### Prompt 1
In the Harvardwood newsletter, by what date must high school juniors apply to receive the Harvardwood Prize?
### Prompt 2
Translate this sentence from the Harvardwood newsletter into Spanish: "Started in 2003, the Harvardwood Summer Internship Program (HSIP) provides a list of summer internship opportunities in the arts, media and entertainment to interested Harvard students."
### Prompt 3
Pick up the Harvardwood newsletter where it stops and write what comes next.

### Document passage
──────
On March 26th, join us in welcoming Harvard Professor Stephanie Burt, who will give a special talk on - What Makes a Good Superhero Story? The New York Times called Professor Burt “one of the most influential poetry critics of her generation.” The recipient of a 2016 Guggenheim Fellowship, her writing has appeared in the New York Times Book Review, the London Review of Books, the Times Literary Supplement, the Believer, and the Boston Review. Don't miss this one!
Last but not least, we'll connect all the folks who are heading to SXSW. Check out our SXSW calendar below to see which events and screenings feature Harvard alumni.
Featured Member Posting: Assistant to Talent Manager (Anonymous Content) - LA
Seeking the assistant to a Talent Manager in the Talent Department at Anonymous Content. This is a high-volume desk that’s extremely fast paced and hands-on. Candidates should have at least 1 year of desk experience at an agency.
- Maintain a busy calendar
- Answer phones/roll calls
- Book travel
- Create pitch packets
- Research on new/prospective clients
- Script coverage
High school juniors: Apply by March 31st to receive the Harvardwood Prize
We are still accepting applications from high school juniors to receive the Harvardwood Prize, founded to recognize and celebrate the artistic accomplishments and potential of high school students who exemplify Harvardwood's mission:
Celebrating and supporting lives in the arts, media, and entertainment for the Harvard community and beyond.
In light of Harvard University's robust arts communities and arts education opportunities, we hope the Harvardwood Prize will encourage high school students to apply to the College. The Prize will be awarded annually to a high school junior (rising senior) who plans to apply for admission to Harvard College in the fall of their senior year and who has demonstrated excellence in their dedication to the arts/media/entertainment and its power to enact positive social change.
Members of the Harvardwood Board will review each student's application and supplementary materials. The recipient of this year's Harvardwood Prize will be announced in late spring/early summer.
Harvard students, the Summer Internship Program listings are live!
Harvardwood publishes internship opportunities and applications are accepted on a rolling basis beginning in March of each year. The internship list is updated several times throughout the spring, so students should check the list periodically for additional opportunities.
Started in 2003, the Harvardwood Summer Internship Program (HSIP) provides a list of summer internship opportunities in the arts, media and entertainment to interested Harvard students. In addition, HSIP facilitates career-related activities throughout the summer for participating students and companies in New York City and Los Angeles. Past program events have included film screenings, industry panels, and speaker events.
──────
### Dataset extract
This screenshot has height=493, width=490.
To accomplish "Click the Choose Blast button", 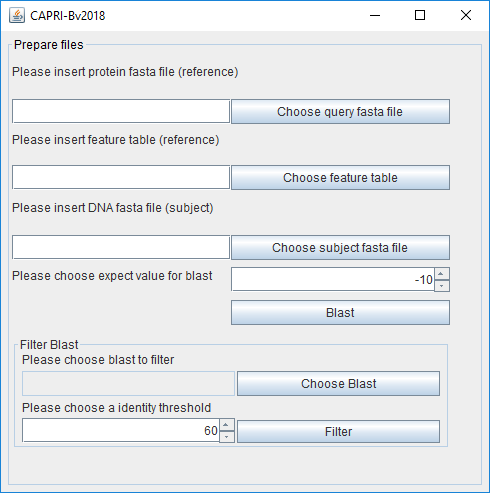I will click(338, 384).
──────
### Task answer 1
March 31st

### Task answer 2
Iniciado en 2003, el Programa de Prácticas de Verano de Harvardwood (HSIP) ofrece a los estudiantes de Harvard interesados una lista de oportunidades de prácticas de verano en las artes, los medios y el entretenimiento.

### Task answer 3
I’m so grateful to the Harvardwood Summer Internship Program for giving me the opportunity to have intimate chats with industry executives as they gleefully debunked Hollywood myths and confirmed others. As they charted the twists and turns in their careers from college to where they are now, I learned about the surprisingly numerous entry points to the industry. I took tours of production companies and even watched a studio live-stream an Australian boy-band performance. Harvardwood events were also a great way to connect with other Harvard students taking their first tentative steps into entertainment jobs and get a glimpse into the vast alumni network that awaits us in the industry. It helped to know that I’ll never be alone, and I came away from the experience feeling wiser and more hopeful about the future.
- Claire Park AB '20, HSIP 2017
Now accepting applications to receive a 2020 Heroes community service grant
We are now accepting applications to receive a 2020 Harvardwood Heroes community service grant! Through the Harvardwood Heroes program, we award grants of at least $500 each to four individuals who have demonstrated a distinguished level of service to their organizations of choice. Every year, grant winners are determined by the strength of their proposal. They will receive the first $250 upon announcement of the winners and the balance of the grant upon submission of a final essay six months later.
The deadline to submit your service proposal is March 31, 2020.
This is our EIGHTH year of awarding grants via the Heroes program—read about the community service work that past Heroes have performed!
Where Are They Now? Q&A with HWP Alum Michael Robin AB '08 (WB Writers' Workshop)
This month, we are catching up with Harvardwood Writers Program alum Michael Robin AB '08, who was selected to participate in the 2019-2020 WB Writers' Workshop! The Workshop is extremely selective, accepting only up to eight participants out of thousands of submissions yearly. Michael is repped by Zadoc Angell AB '03 of Echo Lake Entertainment.
Q. Did your Harvard experience play a role in your decision to become a writer?
A. When I was sixteen years old, I saw Charlie Kaufman’s Adaption and it blew my damn mind. I knew then that I wanted to become a screenwriter. But for years, this was a secret dream—I was scared that I wasn’t good enough to make it as a writer. During my junior year at Harvard, I finally enrolled in a playwriting class with Sam Marks. Sam’s encouragement, and the following year, the encouragement of my creative thesis adviser, Christine Evans, gave me enough confidence to believe that maybe I didn’t suck, and that maybe this writing thing could actually go somewhere.
Q. What do you know now that you wish you knew when you were first starting out? Were there unexpected challenges you wish someone could have prepared you for?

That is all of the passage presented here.